Beneatha also is juggling relationships with two men -- one is a wealthy African-American who believes in assimilation and getting along with white people, and the other is a Nigerian student who wants Beneatha to go with him when he returns to Africa.

"A Raisin In the Sun" opened on Broadway in 1959, and subsequently made into a 1961 film that starred most of the original cast. It's also been adapted into a Tony Award-winning musical, produced for television, and revived on Broadway last year.

"A good number of people in Honolulu are familiar with it, and then a good number are not," said Jones. "But I would say that even if someone were intimately familiar with this particular play, I think they will buy into the characters who are on stage.

"What I've noticed (during rehearsals) is that it has been difficult for some of the people to actually utilize the same language that the author used. ... One member of the cast grew up in California and she did not capture (the dialogue) the way the author had written it. It was difficult for her because she was not accustomed to speaking that particular way."

On the cover: Della Graham, left, and Lillian Jones in "A Raisin in the Sun."

Some people find it convenient to describe Hansberry's play as "black theater," but most of the issues it addresses transcend race -- i.e., the desire for a better life in a good neighborhood, the problems caused by poverty and lack of education, racial prejudice, cultural identity, the role of women in the home and in the workplace, and women's access to abortion.

"Beneatha, throughout the play, is the one who is supposed to be distinct from the rest of the family because her English is more standard," Jones said. "She's the first person in the family to go to college (and) her speech is generally a bit different from the family.
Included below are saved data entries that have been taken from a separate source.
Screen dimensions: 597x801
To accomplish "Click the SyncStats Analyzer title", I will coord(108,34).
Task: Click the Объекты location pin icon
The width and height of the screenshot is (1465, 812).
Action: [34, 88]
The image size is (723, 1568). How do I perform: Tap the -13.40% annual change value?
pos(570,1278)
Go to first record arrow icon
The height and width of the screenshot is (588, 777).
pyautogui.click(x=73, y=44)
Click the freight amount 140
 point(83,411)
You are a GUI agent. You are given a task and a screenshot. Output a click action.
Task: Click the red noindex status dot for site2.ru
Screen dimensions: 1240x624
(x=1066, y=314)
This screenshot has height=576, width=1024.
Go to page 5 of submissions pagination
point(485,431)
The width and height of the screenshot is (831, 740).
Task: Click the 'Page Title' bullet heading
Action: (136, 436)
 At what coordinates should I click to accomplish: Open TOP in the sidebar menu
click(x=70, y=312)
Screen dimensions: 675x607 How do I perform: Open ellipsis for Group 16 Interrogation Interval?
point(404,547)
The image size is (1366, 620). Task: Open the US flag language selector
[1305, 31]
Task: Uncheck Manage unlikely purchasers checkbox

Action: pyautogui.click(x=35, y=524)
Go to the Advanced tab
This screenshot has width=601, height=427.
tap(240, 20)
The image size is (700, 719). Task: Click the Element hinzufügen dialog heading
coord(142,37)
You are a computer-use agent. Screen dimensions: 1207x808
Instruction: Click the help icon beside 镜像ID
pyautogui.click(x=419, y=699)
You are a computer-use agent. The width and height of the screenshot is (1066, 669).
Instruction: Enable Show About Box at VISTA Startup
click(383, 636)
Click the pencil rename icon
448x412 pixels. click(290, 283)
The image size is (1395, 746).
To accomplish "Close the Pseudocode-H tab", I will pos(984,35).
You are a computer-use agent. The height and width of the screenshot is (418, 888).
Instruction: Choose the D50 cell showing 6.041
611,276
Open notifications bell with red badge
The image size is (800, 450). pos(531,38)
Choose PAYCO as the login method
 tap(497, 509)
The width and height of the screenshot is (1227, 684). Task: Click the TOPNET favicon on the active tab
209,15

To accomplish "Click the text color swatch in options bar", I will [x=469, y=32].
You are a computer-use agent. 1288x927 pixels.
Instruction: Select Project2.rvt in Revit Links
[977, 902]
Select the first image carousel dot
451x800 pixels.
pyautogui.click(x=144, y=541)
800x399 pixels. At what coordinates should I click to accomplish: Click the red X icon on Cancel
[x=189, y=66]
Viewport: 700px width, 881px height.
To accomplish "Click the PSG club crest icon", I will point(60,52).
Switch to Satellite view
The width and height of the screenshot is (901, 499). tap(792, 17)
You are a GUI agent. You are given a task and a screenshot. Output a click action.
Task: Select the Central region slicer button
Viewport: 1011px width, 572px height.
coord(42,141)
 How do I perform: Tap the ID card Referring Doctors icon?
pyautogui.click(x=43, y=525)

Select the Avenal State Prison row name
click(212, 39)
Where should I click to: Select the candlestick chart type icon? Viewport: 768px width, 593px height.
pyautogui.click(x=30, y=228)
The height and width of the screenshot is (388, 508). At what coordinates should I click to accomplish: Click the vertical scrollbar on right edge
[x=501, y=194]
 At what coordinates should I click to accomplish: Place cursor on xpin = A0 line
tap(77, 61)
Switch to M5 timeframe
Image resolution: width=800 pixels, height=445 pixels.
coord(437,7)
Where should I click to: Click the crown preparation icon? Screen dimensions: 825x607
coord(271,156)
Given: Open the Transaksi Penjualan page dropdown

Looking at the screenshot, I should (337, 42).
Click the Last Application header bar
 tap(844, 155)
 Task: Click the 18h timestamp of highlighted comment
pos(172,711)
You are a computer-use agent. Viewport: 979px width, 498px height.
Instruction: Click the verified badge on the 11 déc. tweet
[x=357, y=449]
When I think about Beneatha and her speech, I guess a lot of people will find it offensive -- and some people don't particularly put that much emphasis on it -- when somebody says 'you don't sound like you're black.' "

JONES' involvement in theater began with school plays and continued with professional work on the mainland before she moved to Hawaii four years ago. In fact, she first did "A Raisin In the Sun" "years ago" with a theater group in Nashville, and says that doing "Raisin" again has been great fun.

"I've found it interesting that my emotions are at different places this time. I don't recall feeling the way that I'm feeling now, but no matter how many times we rehearse, it is always so enriching and so rewarding that we still can spark various conversations from it ... and I love the fact that we can still generate dialogue, in spite of having worked on this script for a couple of months. You can never get enough of it."